— Exercise objective —
Can you echo every one of the lines below, word for word and unchanged?

━━ Stored data ━━

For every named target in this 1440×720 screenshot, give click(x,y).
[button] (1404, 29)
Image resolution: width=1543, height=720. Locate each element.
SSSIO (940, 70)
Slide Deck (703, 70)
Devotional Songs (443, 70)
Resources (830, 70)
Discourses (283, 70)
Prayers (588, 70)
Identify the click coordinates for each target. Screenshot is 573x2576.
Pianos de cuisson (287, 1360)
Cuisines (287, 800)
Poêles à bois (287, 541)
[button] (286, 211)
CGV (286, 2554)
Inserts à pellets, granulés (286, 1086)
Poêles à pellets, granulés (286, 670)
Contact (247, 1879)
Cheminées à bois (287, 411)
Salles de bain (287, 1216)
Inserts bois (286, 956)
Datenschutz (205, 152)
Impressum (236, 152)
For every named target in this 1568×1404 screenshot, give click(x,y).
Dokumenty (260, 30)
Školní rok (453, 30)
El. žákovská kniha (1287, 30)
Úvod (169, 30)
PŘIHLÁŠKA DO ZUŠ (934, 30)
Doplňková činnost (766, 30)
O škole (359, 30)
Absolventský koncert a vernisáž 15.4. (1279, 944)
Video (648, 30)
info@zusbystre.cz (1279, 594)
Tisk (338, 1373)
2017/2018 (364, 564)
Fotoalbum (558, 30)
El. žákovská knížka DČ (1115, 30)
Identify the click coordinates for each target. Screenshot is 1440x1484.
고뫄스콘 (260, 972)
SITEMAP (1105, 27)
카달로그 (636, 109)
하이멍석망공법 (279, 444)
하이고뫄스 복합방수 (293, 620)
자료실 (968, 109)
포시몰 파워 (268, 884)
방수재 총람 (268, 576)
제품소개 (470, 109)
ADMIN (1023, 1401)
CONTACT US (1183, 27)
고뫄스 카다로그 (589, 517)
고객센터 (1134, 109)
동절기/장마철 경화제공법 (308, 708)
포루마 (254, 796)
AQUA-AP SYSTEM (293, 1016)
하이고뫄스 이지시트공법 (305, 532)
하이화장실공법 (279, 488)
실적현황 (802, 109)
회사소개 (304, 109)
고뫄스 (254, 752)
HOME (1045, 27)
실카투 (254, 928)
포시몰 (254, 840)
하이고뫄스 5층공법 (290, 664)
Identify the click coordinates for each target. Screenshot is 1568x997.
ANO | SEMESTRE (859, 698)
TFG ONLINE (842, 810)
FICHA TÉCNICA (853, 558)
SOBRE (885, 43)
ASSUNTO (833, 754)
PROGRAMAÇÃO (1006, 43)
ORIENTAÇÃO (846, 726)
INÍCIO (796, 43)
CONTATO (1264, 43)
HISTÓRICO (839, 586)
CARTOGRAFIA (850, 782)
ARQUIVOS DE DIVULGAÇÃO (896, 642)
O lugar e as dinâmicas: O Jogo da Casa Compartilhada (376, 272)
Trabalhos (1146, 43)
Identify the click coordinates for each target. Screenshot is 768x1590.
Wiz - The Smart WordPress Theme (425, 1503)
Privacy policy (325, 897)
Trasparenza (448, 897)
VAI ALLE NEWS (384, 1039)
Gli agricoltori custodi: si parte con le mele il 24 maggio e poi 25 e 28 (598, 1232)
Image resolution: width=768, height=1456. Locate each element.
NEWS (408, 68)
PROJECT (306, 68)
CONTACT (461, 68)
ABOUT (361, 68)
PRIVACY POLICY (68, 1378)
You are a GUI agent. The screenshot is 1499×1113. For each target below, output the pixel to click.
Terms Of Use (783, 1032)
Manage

━━━

— Exercise answer —
For every named target in this 1440×720 screenshot, give click(x,y).
[button] (1404, 29)
Image resolution: width=1543, height=720. Locate each element.
SSSIO (940, 70)
Slide Deck (703, 70)
Devotional Songs (443, 70)
Resources (830, 70)
Discourses (283, 70)
Prayers (588, 70)
Identify the click coordinates for each target. Screenshot is 573x2576.
Pianos de cuisson (287, 1360)
Cuisines (287, 800)
Poêles à bois (287, 541)
[button] (286, 211)
CGV (286, 2554)
Inserts à pellets, granulés (286, 1086)
Poêles à pellets, granulés (286, 670)
Contact (247, 1879)
Cheminées à bois (287, 411)
Salles de bain (287, 1216)
Inserts bois (286, 956)
Datenschutz (205, 152)
Impressum (236, 152)
For every named target in this 1568×1404 screenshot, give click(x,y).
Dokumenty (260, 30)
Školní rok (453, 30)
El. žákovská kniha (1287, 30)
Úvod (169, 30)
PŘIHLÁŠKA DO ZUŠ (934, 30)
Doplňková činnost (766, 30)
O škole (359, 30)
Absolventský koncert a vernisáž 15.4. (1279, 944)
Video (648, 30)
info@zusbystre.cz (1279, 594)
Tisk (338, 1373)
2017/2018 (364, 564)
Fotoalbum (558, 30)
El. žákovská knížka DČ (1115, 30)
Identify the click coordinates for each target. Screenshot is 1440x1484.
고뫄스콘 (260, 972)
SITEMAP (1105, 27)
카달로그 (636, 109)
하이멍석망공법 (279, 444)
하이고뫄스 복합방수 (293, 620)
자료실 (968, 109)
포시몰 파워 (268, 884)
방수재 총람 (268, 576)
제품소개 (470, 109)
ADMIN (1023, 1401)
CONTACT US (1183, 27)
고뫄스 카다로그 (589, 517)
고객센터 (1134, 109)
동절기/장마철 경화제공법 (308, 708)
포루마 (254, 796)
AQUA-AP SYSTEM (293, 1016)
하이고뫄스 이지시트공법 (305, 532)
하이화장실공법 (279, 488)
실적현황 (802, 109)
회사소개 (304, 109)
고뫄스 (254, 752)
HOME (1045, 27)
실카투 (254, 928)
포시몰 (254, 840)
하이고뫄스 5층공법 (290, 664)
Identify the click coordinates for each target. Screenshot is 1568x997.
ANO | SEMESTRE (859, 698)
TFG ONLINE (842, 810)
FICHA TÉCNICA (853, 558)
SOBRE (885, 43)
ASSUNTO (833, 754)
PROGRAMAÇÃO (1006, 43)
ORIENTAÇÃO (846, 726)
INÍCIO (796, 43)
CONTATO (1264, 43)
HISTÓRICO (839, 586)
CARTOGRAFIA (850, 782)
ARQUIVOS DE DIVULGAÇÃO (896, 642)
O lugar e as dinâmicas: O Jogo da Casa Compartilhada (376, 272)
Trabalhos (1146, 43)
Identify the click coordinates for each target. Screenshot is 768x1590.
Wiz - The Smart WordPress Theme (425, 1503)
Privacy policy (325, 897)
Trasparenza (448, 897)
VAI ALLE NEWS (384, 1039)
Gli agricoltori custodi: si parte con le mele il 24 maggio e poi 25 e 28 (598, 1232)
Image resolution: width=768, height=1456. Locate each element.
NEWS (408, 68)
PROJECT (306, 68)
CONTACT (461, 68)
ABOUT (361, 68)
PRIVACY POLICY (68, 1378)
You are a GUI agent. The screenshot is 1499×1113. For each target below, output the pixel to click.
Terms Of Use (783, 1032)
Manage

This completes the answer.